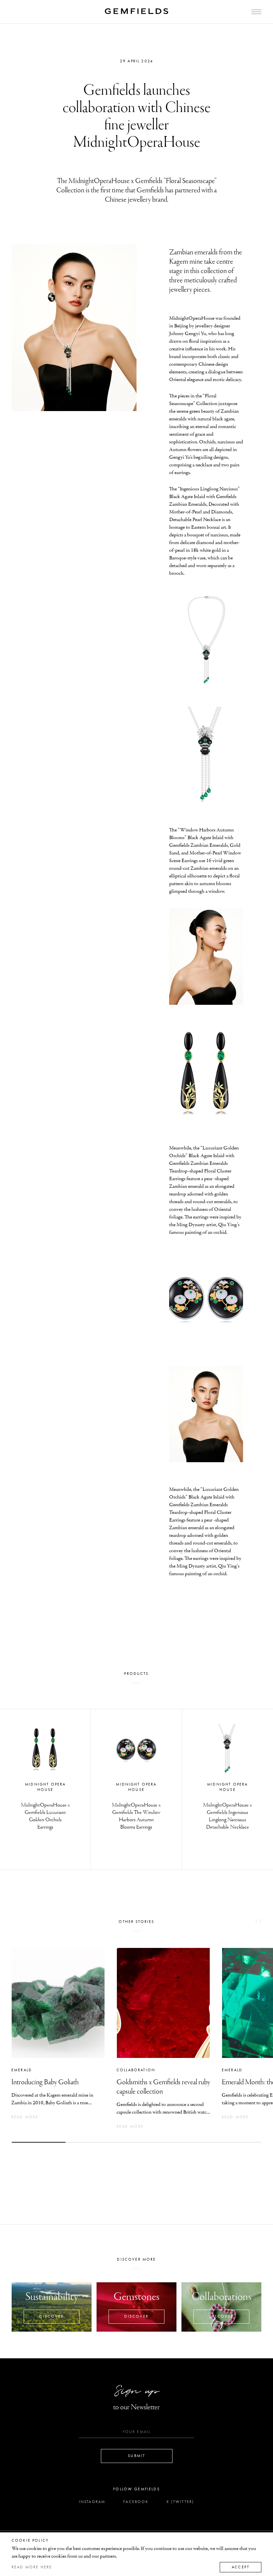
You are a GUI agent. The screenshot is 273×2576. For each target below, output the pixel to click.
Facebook (135, 2501)
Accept (240, 2567)
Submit (136, 2455)
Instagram (92, 2501)
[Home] (136, 11)
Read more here (32, 2567)
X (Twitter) (180, 2501)
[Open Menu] (256, 11)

## Try it
Please make an exact copy of the records, leaving out any picture.

## Solution to this exercise
You are a GUI agent. The screenshot is 273×2576. For each target below, output the pixel to click.
Facebook (135, 2501)
Accept (240, 2567)
Submit (136, 2455)
Instagram (92, 2501)
[Home] (136, 11)
Read more here (32, 2567)
X (Twitter) (180, 2501)
[Open Menu] (256, 11)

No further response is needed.